The Cardinals fell to 0-4 against the A’s this season with a series-ending 4-2 loss Sunday afternoon, squandering a mid-game 1-0 lead behind starter Adam Wainwright. The Cards fell 1 1/2 games behind the Cubs in the National League East.
Wainwright spent the postgame dissecting the back-to-back hit batters he allowed in the fourth inning. It was clear those two pitches are going to weigh heavily on his mind for a bit. Wainwright hit Mark Canha with a 1-2 cutter and Stephen Piscotty with an 0-2 fastball that was supposed to be up and in, but came in too far. Both men wound up scoring on Dustin Garneau’s double.
“We’d just scored [on a Paul DeJong homer], and the last thing you want to do is give it back,” Wainwright said. “I didn’t execute. If I did, I’d never have to make that pitch to Garneau. The inning would have been over.”
By Wainwright’s count, he only allowed two hard-hit balls -- Garneau's double and a Jurickson Profar homer in the sixth. By and large, it was a successful start, except that the Cardinals' offense struggled to support him and there was no “W” at the end.
Even so, the minimal offense might have been enough, were it not for the two hit batters. Wainwright had hit six batters in his first 20 starts, and none of them had scored.

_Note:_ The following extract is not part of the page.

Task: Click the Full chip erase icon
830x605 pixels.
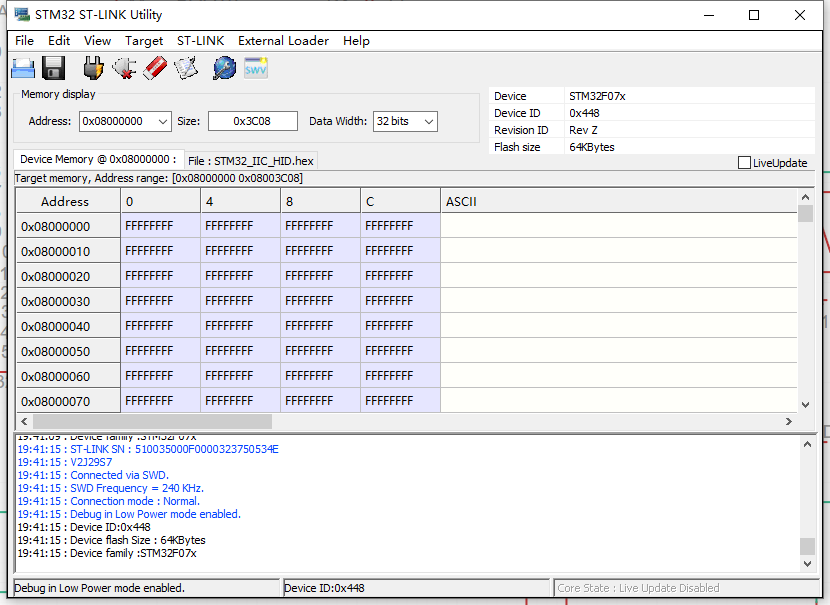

“That was the key to the game right there,” he said. “I have to execute better pitches there.”
Wainwright could have used a little luck, too. With the Cards down, 3-2, in the eighth, Jose Martinez crushed a Joakim Soria pitch toward the left-center-field wall.
“I thought it was out; my teammates thought so, too,” Martinez said. “But this is the toughest park to get out of.”
It was in this case. Canha ran the ball down in center field and the Cardinals didn’t get another man on base.
“You are going to have ups and downs like that,” Martinez said. “You’re not going to win every game. But we’ll come back from these two games.”
Now the Cardinals head to Los Angeles for a three-game set against the Dodgers starting Monday, with Michael Wacha, Miles Mikolas and Jack Flaherty due to pitch. Wainwright sees good things ahead for Cards pitchers, who have been at the hub of an 18-12 run of late. St. Louis swept four from L.A. at home in April.
“We have young pitchers learning,” Wainwright said. “We have some old pitchers learning. And we have pitchers learning on the fly. The way we’ve been playing until the last couple of days, we’ll be good. I like our chances.”